Friday, November 4, 2011

Corporate Taxpayers & Corporate Tax Dodgers 2008-10

Citizens for Tax Justice, a nonpartisan research and advocacy group, and The Institute on Taxation & Economic Policy has engaged in tax policy research since 1980. Their New Report provides a detailed information on corporate taxation in recent years.  It looks at the federal income taxes paid or not paid by 280 of America’s largest, most profitable corporations in 2008, 2009 and 2010.  Over these three years the 280 companies in this survey reported total pretax U.S. profits of $1.4 trillion.
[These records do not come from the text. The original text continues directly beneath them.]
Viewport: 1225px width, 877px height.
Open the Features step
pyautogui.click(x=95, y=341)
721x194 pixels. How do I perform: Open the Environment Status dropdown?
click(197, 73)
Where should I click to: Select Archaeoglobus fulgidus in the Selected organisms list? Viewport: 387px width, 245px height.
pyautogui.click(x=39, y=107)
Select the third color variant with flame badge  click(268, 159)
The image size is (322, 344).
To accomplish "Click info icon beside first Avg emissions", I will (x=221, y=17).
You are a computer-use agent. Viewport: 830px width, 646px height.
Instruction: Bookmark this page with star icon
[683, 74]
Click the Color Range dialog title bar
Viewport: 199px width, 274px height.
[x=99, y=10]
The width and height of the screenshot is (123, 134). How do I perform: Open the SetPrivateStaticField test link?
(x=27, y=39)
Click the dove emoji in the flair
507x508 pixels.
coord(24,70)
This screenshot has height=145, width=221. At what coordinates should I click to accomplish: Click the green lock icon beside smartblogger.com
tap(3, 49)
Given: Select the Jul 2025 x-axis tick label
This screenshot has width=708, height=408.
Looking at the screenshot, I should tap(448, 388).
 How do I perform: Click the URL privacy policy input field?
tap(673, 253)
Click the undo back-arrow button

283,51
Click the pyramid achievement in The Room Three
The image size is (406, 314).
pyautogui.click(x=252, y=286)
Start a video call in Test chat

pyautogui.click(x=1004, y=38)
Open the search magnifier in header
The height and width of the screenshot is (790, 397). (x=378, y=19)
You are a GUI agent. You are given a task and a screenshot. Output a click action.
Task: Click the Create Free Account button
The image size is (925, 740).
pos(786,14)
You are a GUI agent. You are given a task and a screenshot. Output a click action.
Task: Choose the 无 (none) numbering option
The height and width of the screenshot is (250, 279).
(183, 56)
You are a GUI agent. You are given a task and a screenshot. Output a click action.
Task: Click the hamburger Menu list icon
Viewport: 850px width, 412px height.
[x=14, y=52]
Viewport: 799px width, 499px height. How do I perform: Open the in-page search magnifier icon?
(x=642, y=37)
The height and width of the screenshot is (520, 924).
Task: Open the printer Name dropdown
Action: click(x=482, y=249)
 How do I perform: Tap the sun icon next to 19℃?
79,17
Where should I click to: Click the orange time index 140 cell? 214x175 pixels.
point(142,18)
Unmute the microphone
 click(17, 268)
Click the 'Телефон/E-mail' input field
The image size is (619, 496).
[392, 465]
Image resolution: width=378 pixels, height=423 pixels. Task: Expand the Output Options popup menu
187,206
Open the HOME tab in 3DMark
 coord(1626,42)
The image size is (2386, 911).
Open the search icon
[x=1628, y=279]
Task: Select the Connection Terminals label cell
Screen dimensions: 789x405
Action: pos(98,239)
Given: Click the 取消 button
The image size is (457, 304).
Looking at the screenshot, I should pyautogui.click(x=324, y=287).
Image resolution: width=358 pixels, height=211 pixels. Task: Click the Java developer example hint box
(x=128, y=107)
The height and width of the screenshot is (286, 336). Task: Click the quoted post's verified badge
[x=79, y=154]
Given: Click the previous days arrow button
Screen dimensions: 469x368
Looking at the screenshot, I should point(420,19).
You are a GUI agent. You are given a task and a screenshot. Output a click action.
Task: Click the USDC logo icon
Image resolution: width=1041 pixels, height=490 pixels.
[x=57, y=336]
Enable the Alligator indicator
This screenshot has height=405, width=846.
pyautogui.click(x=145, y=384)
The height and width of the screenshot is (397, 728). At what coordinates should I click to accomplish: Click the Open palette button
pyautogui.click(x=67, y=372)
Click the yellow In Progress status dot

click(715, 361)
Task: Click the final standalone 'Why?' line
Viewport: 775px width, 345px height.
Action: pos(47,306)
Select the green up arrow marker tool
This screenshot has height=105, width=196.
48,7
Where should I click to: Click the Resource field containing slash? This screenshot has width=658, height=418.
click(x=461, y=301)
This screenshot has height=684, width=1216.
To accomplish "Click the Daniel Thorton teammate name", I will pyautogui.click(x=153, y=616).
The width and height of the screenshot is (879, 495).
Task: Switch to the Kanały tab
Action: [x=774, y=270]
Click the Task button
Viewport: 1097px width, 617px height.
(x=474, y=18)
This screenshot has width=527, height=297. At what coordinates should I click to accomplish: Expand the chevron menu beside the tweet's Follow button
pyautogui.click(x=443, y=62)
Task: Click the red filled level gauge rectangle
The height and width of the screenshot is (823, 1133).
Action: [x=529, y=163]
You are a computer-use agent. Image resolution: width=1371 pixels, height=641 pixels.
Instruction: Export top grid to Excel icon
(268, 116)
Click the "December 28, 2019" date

The federal corporate tax code requires big corporations to pay a 35 % income tax rate. The 280 corporations surveyed paid about half that amount on average, and many paid little or nothing.  Some corporations pay their fair share, but corporate tax loopholes are such that General Electric, Boeing, DuPont, Wells Fargo, Verizon, and many other large companies combined paid less in taxes than any person who reads this.  The effective tax rate for all 280 companies  in the past two years averaged only 17.3 %, less than half of the statutory 35 percent rate. Read the full report here:
Here is a brief summary of some of the reports findings.

  • The table on this page summarizes what the 280 companies paid (or didn’t pay) in effective U.S. income tax rates on their pretax U.S. profits.

  • The good news is that 71 of our companies, 25 percent of the total, paid effective three-year tax rates of more than 30 percent. Their average effective tax rate was 32.3 percent.

  • The bad news is that an almost equal number of companies, 67, paid effective three-year tax rates of less than 10 percent. Their average effective tax rate was zero.

  • Seventy-eight of the 280 companies paid zero or less in federal income taxes in at least one year from 2008 to 2010.

  • Thirty corporations paid less than nothing in aggregate federal income taxes over the entire 2008-10 period. Their effective tax rate averaged –6.7 percent.

  • Over the 2008-10 period, these 280 companies earned almost $1.4 trillion in pretax profits in the United States while  receiving tax payer subsidies of  $222.7 billion.

  • In 2009, 49 companies paid zero or less in federal income taxes yet they earned combined U.S. pretax profits of $78.6 billion while receiving tax payer rebates totaling $10.8 billion.

  • In 2008, 22 companies paid no federal income tax, and got $3.3 billion in tax payer rebates. 

  • In 2010, 37 companies paid no income tax, and got $7.8 billion in tax payer rebates.

  • More than half of the total tax subsidies over the three years ($114.8 billion) went to just 25 companies, each with more than $1.9 billion in tax subsidies.

  • Wells Fargo topped the list with $18 billion in tax subsidies over the three years.

  • Industrial machinery companies (such as GE) enjoyed the lowest effective tax rate over the three years of –13.5 percent in federal income taxes. This industry’s taxes declined sharply over the three years, falling to –36.4 percent in 2010.

  • Only two industries, Retail & Wholesale Trade and Health Care, paid an effective tax rate of 30 percent or more over the full three-year period.

  • Notably, 56% of all tax subsidies went to just four industries: financial (16.8%), utilities (14.0%), telecommunications (13.8%), and oil, gas & pipelines (10.8%).

  • Corporate taxes paid for 25% of federal expenses in the 1950s and 20% in the 1960s. This began to decline during the Nixon administration to about 11% in the 1990’s. In fy 2010, corporate taxes covered only 6%  percent of federal expenses.

  • Two-thirds of these U.S. companies paid higher foreign taxes on their foreign profits than they paid in U.S. tax on their U.S. profits (about one-third more).